As balas fizeram um circulo em volta do
espírito de Hesediel, abriram suas pontas soltando tentáculos escuros que o
envolveu e travaram uma disputa para ver quem o tinha para si. Algumas
esmoreceram, desistiram e foram atrás de outros espíritos desgarrados; outras
apagaram seus tentáculos e perderam o seu poder de captura, pois o espírito de
Hesediel ainda tinha um pouco de luz e resistia. Enfim, quando restava apenas
uma bala, Hesediel sabendo que sairia derrotado, se entregou. Os tentáculos
escuros arrastou o espírito de Hesediel para dentro de si, fechou a sua
abertura e se explodiu. A luminosidade que se via no céu era maior que a do
espírito de Hesediel quando se expandiu e se contraiu, porém, foi perdendo a
sua intensidade rapidamente tal qual a vela bruxuleando no castiçal que aos
poucos se apaga devido o pavio estar chegando ao fim.

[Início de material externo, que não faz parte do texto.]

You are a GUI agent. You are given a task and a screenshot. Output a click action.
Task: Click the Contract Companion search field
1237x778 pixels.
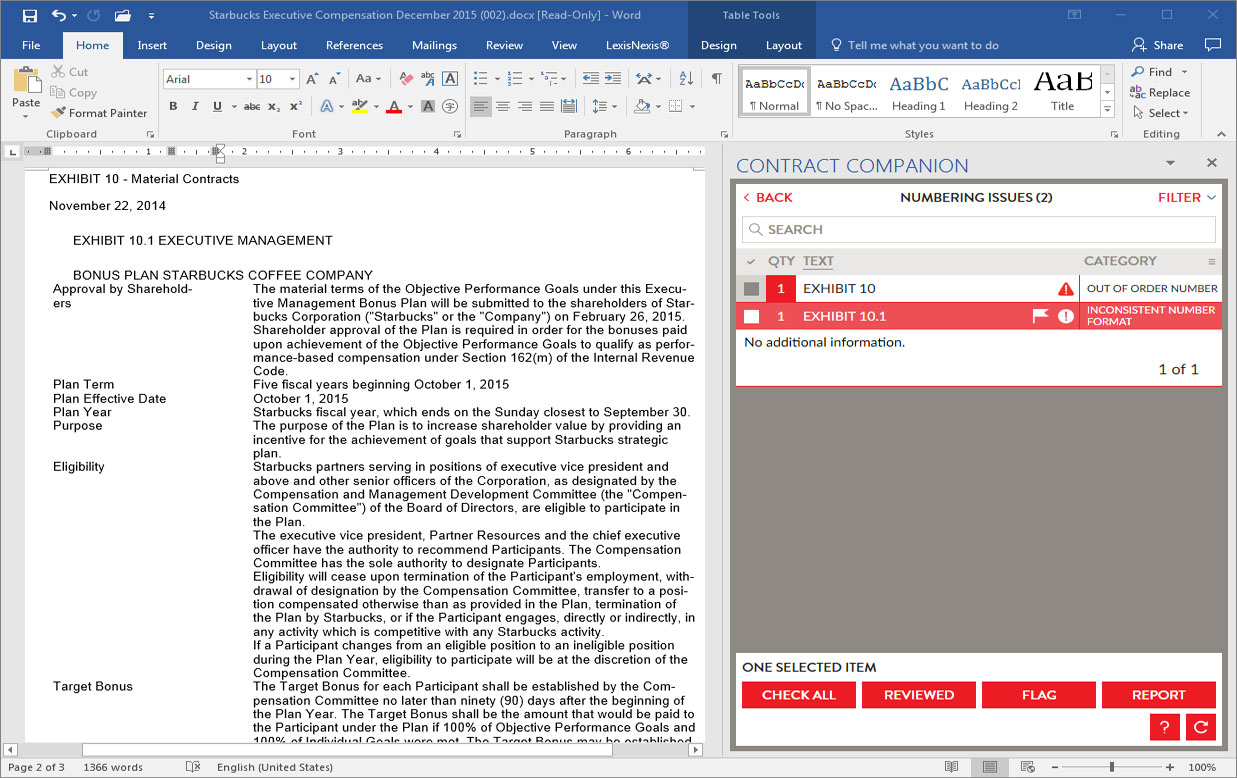(978, 229)
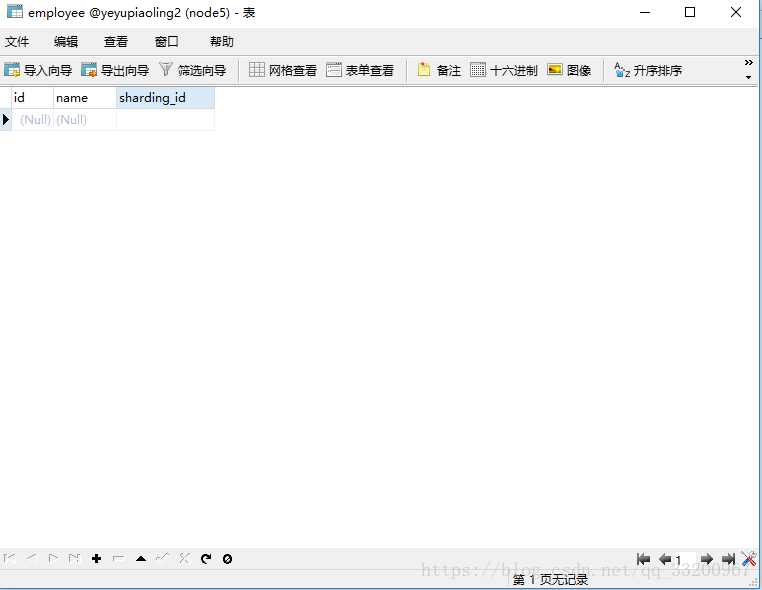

Como os anjos Shaitans não expressam a sua alegria
com sorrisos, Furiosus, ao ver um pequeno ponto de luz no céu após a explosão,
abriu as suas asas, bateu no peito várias vezes e urrou de felicidade, pois
sabia que o espírito de Hesediel havia morrido. Ariadna, refeita da hipotermia,
teve tremores no corpo ao ouvir os urros, e o pavor foi ainda maior quando
sentiu as garras de Furiosus retirá-la do gancho. Furiosus voou alto, deu a
volta em torno do prédio, embicou em direção a espada Divus de Hesediel,
pegou-a do chão com as garras da mão direita e voou para cima dando voltas no
prédio, novamente. A satisfação de ter a espada como prêmio pela vitória foi demonstrada
com vários urros ensurdecedora. O grito de pavor de Ariadna por Furiosus passar
rente aos objetos projetando seu corpo em direção aos mesmos, não se fez
audível por ter sido abafado pelos urros. Furiosus, carregando em pleno voo a
arma com um novo pente com balas de captura de espíritos, voou em direção à
casa branca com portas amarelas onde se encontravam o Senhor das Trevas e
Lucius.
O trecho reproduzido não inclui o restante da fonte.